Dr Beckert is an academic panel member for the Competition and Markets Authority (CMA) and his research has shaped the methodology used by the CMA to analyse the impact of hospital mergers, therefore influencing each of the eight hospital merger decisions made by that body since its first in 2013 (determining the allocation of at least £560 million in public money). More broadly, Dr Beckert’s work with the Health Foundation, a campaigning charity, has helped to change opinion within the sector as to the value of competition and has contributed to a strategic shift away from competition and towards a more collaborative approach to service delivery, as realised in the 2019 NHS Long-Term Plan. Health Foundation CEO Jennifer Dixon points out that ‘the reach of Walter’s work therefore potentially affects all the population in England – circa 55 million’.

New strategies for portfolio management: applying new estimates of equity yields and equity duration

Accurate estimates of expected rates of returns and investment time horizons are crucial for investment managers when it comes to assessing the risk and return characteristics of equity portfolios. Collaborative research originated by Birkbeck’s Dr David Schröder and continued in partnership with Florian Esterer, an asset management professional, proposed a new method for predicting returns and estimating risk on individual shares, using earnings forecasts created by analysts across the market. They also proposed for the first time the concept of equity duration, which sits alongside the well-established idea of bond duration (a measurement of sensitivity to interest rate changes).
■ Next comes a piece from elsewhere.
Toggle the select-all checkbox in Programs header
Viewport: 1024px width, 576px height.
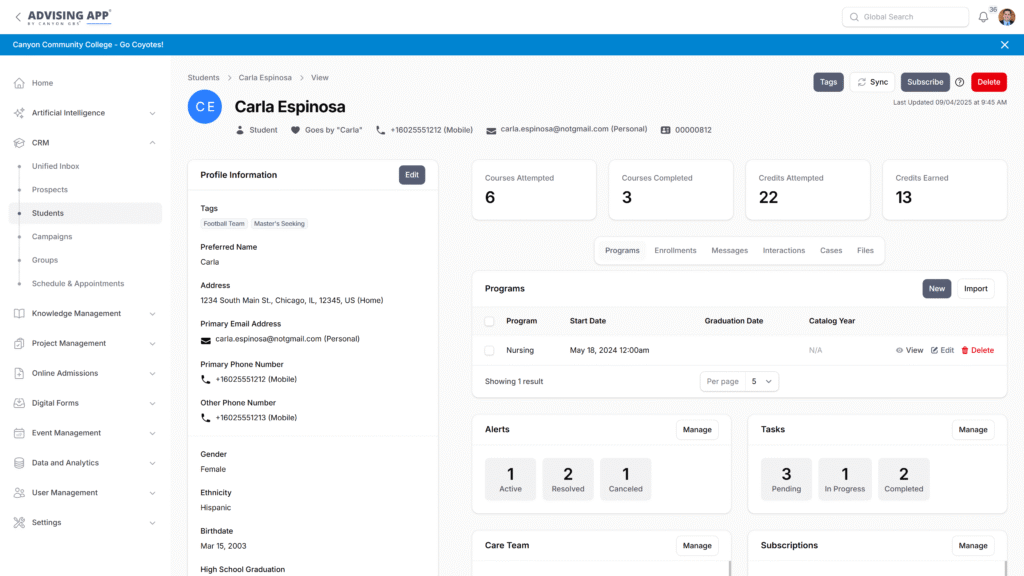pyautogui.click(x=489, y=321)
Analysts and investment managers at asset management firms across the financial sector took up Schröder and Esterer’s work, featuring the research in internal research reports and in some cases inviting them in to deliver in-person explanations. Feedback from the Head of European Qualitative Research at one of these major international firms described Schröder and Esterer’s research as ‘crucial’ in reframing its approach ‘to measuring the duration of global stocks’, demonstrating direct impact on the billions of pounds of assets that this firm holds under its management. Esterer was also able to put the research into practice at his own workplace, which also manages tens of billions in equity holdings.